Well, I think it really depends on scale. For instance, gas stations. If you stop taking cards or push people to cash much harder, then you go back to lines at the one checkout counter, so now you get people going to the next gas station cause they don't want to wait or you're hiring additional employees just to man additional cash registers. Plus, managing cash for 1 out of 100 customers is different than for 1 out of 2 - you need more petty cash on hand, you have to more often cycle for bills for change, you become more of a target for robbery cause you have more cash, your scale might change from an employee making a bank drop off at night to needing Brinks to come because of amounts etc etc.

You also have the issues with making change - most people don't know how today, so unless you also buy machinery to do that, or pay more for what's now more of a special skill in hiring, you've got even more chances for screwups.

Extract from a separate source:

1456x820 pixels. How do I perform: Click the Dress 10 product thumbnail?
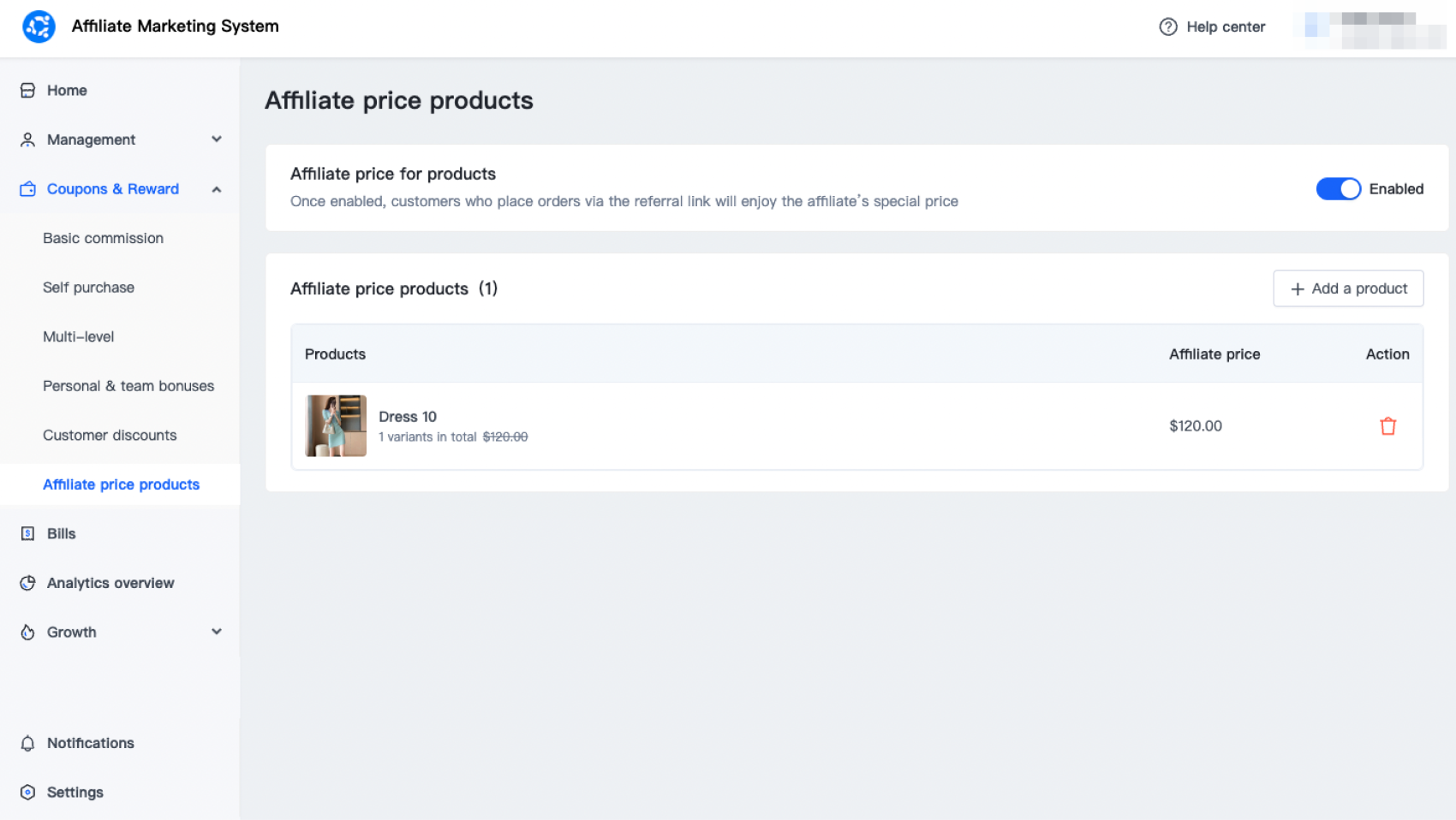(335, 425)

The more registers you have to have, the more reconciliation and such you have, this doesn't scale great because it's all hand labor, and if you don't do the double counting and checks and balances, you're really open to a lot of embezzlement / skimming by your employees (again, who unless you're paying A LOT more than the minimum will have a lot more temptation and ability with lots of cash vs swiping credit cards). Heck, McDonalds makes you jump through hoops and try and call over an employee to pay in cash... It mostly is kiosks. If the card processing was really so bad, why wouldn't they be keeping employees taking cash? Because the employee costs are worse IMO.
Most of these additional costs are overblown. Cash registers calculate change and most people running a register can still count. It isn't like they aren't doing cash transactions today. The costs of labor to count drawers might go up slightly, but not considerably. They already either have a drop safe that is cleared by a paid service already or they already have someone running existing cash for bank drops.

There are other reasons that McDonalds and such like to use apps and kiosks and it doesn't have anything to do with cash vs card transactions. It actually increases sales. Someone is likely to order more food when someone isn't standing there taking their order. People feel judged when ordering two sandwiches instead of one. Or an extra burrito. Electronic ordering increases sales. I suspect most big restaurant and retail chains will probably either continue to accept all cards or use the possible new agreements as leverage to get card issuers to reduce interchange fees for certain card types. I still don't understand why there are different fees for different types of cards. It seems the issuers are trying to double dip as most of these premium cards also have high annual fees. They want to take from the merchant and take from the consumer, at the same time.

It should also be noted that reward cards in general cause people spend more money than they normally would if they had just spent cash. That is even true for people that pay the card off every month. So overall, for the financial health of individuals, going to cash is probably a better move. Americans overall have more than a trillion dollars in credit card debt.